Using the data below, repeat all of it precisely.

━━━━━━━━━━━━━━━━━━━━━━━━━━━━━━

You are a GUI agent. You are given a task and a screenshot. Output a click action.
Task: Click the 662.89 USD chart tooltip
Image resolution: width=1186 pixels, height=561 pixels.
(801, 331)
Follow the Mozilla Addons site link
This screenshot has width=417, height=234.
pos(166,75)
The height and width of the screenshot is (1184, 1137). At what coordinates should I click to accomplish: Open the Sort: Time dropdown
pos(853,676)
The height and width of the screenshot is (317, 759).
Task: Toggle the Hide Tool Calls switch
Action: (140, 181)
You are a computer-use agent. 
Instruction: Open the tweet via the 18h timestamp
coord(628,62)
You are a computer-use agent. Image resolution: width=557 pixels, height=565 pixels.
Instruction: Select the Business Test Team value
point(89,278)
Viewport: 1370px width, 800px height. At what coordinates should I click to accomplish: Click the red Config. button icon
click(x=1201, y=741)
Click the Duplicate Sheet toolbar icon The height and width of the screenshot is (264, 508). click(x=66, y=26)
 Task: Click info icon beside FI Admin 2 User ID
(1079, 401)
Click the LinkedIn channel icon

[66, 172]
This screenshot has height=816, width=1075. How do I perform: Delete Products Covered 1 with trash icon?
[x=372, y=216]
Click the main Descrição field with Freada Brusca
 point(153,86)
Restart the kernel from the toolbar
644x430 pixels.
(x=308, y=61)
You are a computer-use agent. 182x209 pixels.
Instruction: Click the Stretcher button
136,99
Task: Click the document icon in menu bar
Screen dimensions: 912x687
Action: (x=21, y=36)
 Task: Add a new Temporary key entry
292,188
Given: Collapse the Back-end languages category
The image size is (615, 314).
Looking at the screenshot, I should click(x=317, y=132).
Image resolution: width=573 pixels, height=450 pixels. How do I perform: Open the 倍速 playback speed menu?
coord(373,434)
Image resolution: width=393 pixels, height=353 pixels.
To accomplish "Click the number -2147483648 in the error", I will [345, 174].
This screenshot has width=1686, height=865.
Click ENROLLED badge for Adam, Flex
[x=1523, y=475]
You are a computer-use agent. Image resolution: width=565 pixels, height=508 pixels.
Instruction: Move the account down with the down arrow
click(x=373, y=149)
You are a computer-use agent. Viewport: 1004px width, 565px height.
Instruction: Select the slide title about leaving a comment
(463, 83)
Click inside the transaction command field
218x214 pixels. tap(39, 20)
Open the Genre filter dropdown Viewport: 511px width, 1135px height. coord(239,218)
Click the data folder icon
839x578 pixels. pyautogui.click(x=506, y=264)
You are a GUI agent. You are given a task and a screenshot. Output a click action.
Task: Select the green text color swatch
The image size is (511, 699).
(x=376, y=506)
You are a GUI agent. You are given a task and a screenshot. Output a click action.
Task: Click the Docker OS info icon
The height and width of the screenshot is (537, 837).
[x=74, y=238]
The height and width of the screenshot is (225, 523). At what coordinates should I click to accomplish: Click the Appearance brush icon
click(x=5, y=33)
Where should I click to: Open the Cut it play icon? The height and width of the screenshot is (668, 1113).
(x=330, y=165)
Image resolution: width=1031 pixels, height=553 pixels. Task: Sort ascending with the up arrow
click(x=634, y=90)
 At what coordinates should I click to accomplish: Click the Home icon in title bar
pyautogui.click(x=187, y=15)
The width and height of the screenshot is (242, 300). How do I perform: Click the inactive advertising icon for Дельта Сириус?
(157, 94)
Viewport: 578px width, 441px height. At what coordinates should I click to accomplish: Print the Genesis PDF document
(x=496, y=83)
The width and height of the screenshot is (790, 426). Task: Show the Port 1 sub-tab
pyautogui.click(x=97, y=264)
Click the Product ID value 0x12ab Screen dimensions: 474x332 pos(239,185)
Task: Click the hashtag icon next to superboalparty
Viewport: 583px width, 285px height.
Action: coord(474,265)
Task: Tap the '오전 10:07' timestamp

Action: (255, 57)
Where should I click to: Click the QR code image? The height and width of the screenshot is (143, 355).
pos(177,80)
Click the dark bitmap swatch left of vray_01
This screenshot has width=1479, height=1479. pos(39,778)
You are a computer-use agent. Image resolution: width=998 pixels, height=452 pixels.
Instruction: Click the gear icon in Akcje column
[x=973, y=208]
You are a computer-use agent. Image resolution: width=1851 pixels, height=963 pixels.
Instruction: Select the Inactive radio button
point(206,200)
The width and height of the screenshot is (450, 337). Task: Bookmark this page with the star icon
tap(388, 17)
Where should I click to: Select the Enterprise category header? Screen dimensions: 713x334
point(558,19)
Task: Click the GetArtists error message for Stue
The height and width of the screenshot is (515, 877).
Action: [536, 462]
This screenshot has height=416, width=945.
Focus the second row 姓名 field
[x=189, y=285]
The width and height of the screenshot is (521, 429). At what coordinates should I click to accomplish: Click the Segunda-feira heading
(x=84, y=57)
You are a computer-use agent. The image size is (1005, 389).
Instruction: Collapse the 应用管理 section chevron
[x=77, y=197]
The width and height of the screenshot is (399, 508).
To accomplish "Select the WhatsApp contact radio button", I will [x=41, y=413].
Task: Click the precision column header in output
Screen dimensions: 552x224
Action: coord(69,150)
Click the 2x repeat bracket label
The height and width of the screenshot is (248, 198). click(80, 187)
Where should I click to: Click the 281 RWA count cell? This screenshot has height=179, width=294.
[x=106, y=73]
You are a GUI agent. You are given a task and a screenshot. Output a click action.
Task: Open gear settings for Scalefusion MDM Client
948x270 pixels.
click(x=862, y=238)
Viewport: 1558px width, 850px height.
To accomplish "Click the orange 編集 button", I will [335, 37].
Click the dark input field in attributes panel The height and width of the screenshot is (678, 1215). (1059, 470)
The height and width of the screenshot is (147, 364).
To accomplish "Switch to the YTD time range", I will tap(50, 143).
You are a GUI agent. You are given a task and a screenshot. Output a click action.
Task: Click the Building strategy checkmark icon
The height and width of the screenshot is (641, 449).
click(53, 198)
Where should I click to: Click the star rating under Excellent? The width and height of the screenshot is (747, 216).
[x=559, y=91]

━━━━━━━━━━━━━━━━━━━━━━━━━━━━━━

▶ WRITTEN RESPONSE
You are a GUI agent. You are given a task and a screenshot. Output a click action.
Task: Click the 662.89 USD chart tooltip
Image resolution: width=1186 pixels, height=561 pixels.
(801, 331)
Follow the Mozilla Addons site link
This screenshot has width=417, height=234.
pos(166,75)
The height and width of the screenshot is (1184, 1137). At what coordinates should I click to accomplish: Open the Sort: Time dropdown
pos(853,676)
The height and width of the screenshot is (317, 759).
Task: Toggle the Hide Tool Calls switch
Action: (140, 181)
You are a computer-use agent. 
Instruction: Open the tweet via the 18h timestamp
coord(628,62)
You are a computer-use agent. Image resolution: width=557 pixels, height=565 pixels.
Instruction: Select the Business Test Team value
point(89,278)
Viewport: 1370px width, 800px height. At what coordinates should I click to accomplish: Click the red Config. button icon
click(x=1201, y=741)
Click the Duplicate Sheet toolbar icon The height and width of the screenshot is (264, 508). click(x=66, y=26)
 Task: Click info icon beside FI Admin 2 User ID
(1079, 401)
Click the LinkedIn channel icon

[66, 172]
This screenshot has height=816, width=1075. How do I perform: Delete Products Covered 1 with trash icon?
[x=372, y=216]
Click the main Descrição field with Freada Brusca
 point(153,86)
Restart the kernel from the toolbar
644x430 pixels.
(x=308, y=61)
You are a computer-use agent. 182x209 pixels.
Instruction: Click the Stretcher button
136,99
Task: Click the document icon in menu bar
Screen dimensions: 912x687
Action: (x=21, y=36)
 Task: Add a new Temporary key entry
292,188
Given: Collapse the Back-end languages category
The image size is (615, 314).
Looking at the screenshot, I should click(x=317, y=132).
Image resolution: width=573 pixels, height=450 pixels. How do I perform: Open the 倍速 playback speed menu?
coord(373,434)
Image resolution: width=393 pixels, height=353 pixels.
To accomplish "Click the number -2147483648 in the error", I will [345, 174].
This screenshot has width=1686, height=865.
Click ENROLLED badge for Adam, Flex
[x=1523, y=475]
You are a computer-use agent. Image resolution: width=565 pixels, height=508 pixels.
Instruction: Move the account down with the down arrow
click(x=373, y=149)
You are a computer-use agent. Viewport: 1004px width, 565px height.
Instruction: Select the slide title about leaving a comment
(463, 83)
Click inside the transaction command field
218x214 pixels. tap(39, 20)
Open the Genre filter dropdown Viewport: 511px width, 1135px height. coord(239,218)
Click the data folder icon
839x578 pixels. pyautogui.click(x=506, y=264)
You are a GUI agent. You are given a task and a screenshot. Output a click action.
Task: Select the green text color swatch
The image size is (511, 699).
(x=376, y=506)
You are a GUI agent. You are given a task and a screenshot. Output a click action.
Task: Click the Docker OS info icon
The height and width of the screenshot is (537, 837).
[x=74, y=238]
The height and width of the screenshot is (225, 523). At what coordinates should I click to accomplish: Click the Appearance brush icon
click(x=5, y=33)
Where should I click to: Open the Cut it play icon? The height and width of the screenshot is (668, 1113).
(x=330, y=165)
Image resolution: width=1031 pixels, height=553 pixels. Task: Sort ascending with the up arrow
click(x=634, y=90)
 At what coordinates should I click to accomplish: Click the Home icon in title bar
pyautogui.click(x=187, y=15)
The width and height of the screenshot is (242, 300). How do I perform: Click the inactive advertising icon for Дельта Сириус?
(157, 94)
Viewport: 578px width, 441px height. At what coordinates should I click to accomplish: Print the Genesis PDF document
(x=496, y=83)
The width and height of the screenshot is (790, 426). Task: Show the Port 1 sub-tab
pyautogui.click(x=97, y=264)
Click the Product ID value 0x12ab Screen dimensions: 474x332 pos(239,185)
Task: Click the hashtag icon next to superboalparty
Viewport: 583px width, 285px height.
Action: coord(474,265)
Task: Tap the '오전 10:07' timestamp

Action: (255, 57)
Where should I click to: Click the QR code image? The height and width of the screenshot is (143, 355).
pos(177,80)
Click the dark bitmap swatch left of vray_01
This screenshot has width=1479, height=1479. pos(39,778)
You are a computer-use agent. Image resolution: width=998 pixels, height=452 pixels.
Instruction: Click the gear icon in Akcje column
[x=973, y=208]
You are a computer-use agent. Image resolution: width=1851 pixels, height=963 pixels.
Instruction: Select the Inactive radio button
point(206,200)
The width and height of the screenshot is (450, 337). Task: Bookmark this page with the star icon
tap(388, 17)
Where should I click to: Select the Enterprise category header? Screen dimensions: 713x334
point(558,19)
Task: Click the GetArtists error message for Stue
The height and width of the screenshot is (515, 877).
Action: [536, 462]
This screenshot has height=416, width=945.
Focus the second row 姓名 field
[x=189, y=285]
The width and height of the screenshot is (521, 429). At what coordinates should I click to accomplish: Click the Segunda-feira heading
(x=84, y=57)
You are a computer-use agent. The image size is (1005, 389).
Instruction: Collapse the 应用管理 section chevron
[x=77, y=197]
The width and height of the screenshot is (399, 508).
To accomplish "Select the WhatsApp contact radio button", I will [x=41, y=413].
Task: Click the precision column header in output
Screen dimensions: 552x224
Action: coord(69,150)
Click the 2x repeat bracket label
The height and width of the screenshot is (248, 198). click(80, 187)
Where should I click to: Click the 281 RWA count cell? This screenshot has height=179, width=294.
[x=106, y=73]
You are a GUI agent. You are given a task and a screenshot. Output a click action.
Task: Open gear settings for Scalefusion MDM Client
948x270 pixels.
click(x=862, y=238)
Viewport: 1558px width, 850px height.
To accomplish "Click the orange 編集 button", I will [335, 37].
Click the dark input field in attributes panel The height and width of the screenshot is (678, 1215). (1059, 470)
The height and width of the screenshot is (147, 364).
To accomplish "Switch to the YTD time range", I will tap(50, 143).
You are a GUI agent. You are given a task and a screenshot. Output a click action.
Task: Click the Building strategy checkmark icon
The height and width of the screenshot is (641, 449).
click(53, 198)
Where should I click to: Click the star rating under Excellent? The width and height of the screenshot is (747, 216).
[x=559, y=91]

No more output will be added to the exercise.